§ What you have to do: Look for the word "will" in the entries and copy each line where it appears.

========

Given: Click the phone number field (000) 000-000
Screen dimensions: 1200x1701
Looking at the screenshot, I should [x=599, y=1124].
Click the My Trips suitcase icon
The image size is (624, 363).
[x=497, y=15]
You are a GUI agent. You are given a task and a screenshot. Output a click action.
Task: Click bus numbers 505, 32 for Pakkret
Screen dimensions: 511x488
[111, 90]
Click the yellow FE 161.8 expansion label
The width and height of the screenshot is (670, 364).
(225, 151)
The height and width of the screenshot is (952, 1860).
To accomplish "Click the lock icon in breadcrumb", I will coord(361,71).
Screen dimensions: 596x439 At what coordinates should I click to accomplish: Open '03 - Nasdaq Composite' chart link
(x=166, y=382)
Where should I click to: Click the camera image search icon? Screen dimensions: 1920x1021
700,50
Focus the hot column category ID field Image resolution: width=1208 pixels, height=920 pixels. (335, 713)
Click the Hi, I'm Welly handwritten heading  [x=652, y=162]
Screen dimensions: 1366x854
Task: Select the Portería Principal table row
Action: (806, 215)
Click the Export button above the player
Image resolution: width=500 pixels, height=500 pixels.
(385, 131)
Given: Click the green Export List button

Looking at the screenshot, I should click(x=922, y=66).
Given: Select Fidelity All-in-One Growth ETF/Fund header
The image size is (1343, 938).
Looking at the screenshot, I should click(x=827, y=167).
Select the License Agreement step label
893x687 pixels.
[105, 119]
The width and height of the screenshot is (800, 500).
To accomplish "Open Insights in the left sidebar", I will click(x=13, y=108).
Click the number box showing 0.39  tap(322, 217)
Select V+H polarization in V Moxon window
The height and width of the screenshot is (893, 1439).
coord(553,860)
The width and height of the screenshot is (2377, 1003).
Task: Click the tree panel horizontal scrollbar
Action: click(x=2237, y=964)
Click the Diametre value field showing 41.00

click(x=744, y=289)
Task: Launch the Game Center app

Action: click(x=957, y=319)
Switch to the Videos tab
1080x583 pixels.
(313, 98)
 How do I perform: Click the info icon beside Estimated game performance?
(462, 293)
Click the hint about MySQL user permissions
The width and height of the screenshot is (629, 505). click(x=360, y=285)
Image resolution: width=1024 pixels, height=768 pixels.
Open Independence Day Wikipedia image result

========

§ Exercise answer:
To accomplish "Click the lock icon in breadcrumb", I will coord(361,71).
To accomplish "Open Insights in the left sidebar", I will click(x=13, y=108).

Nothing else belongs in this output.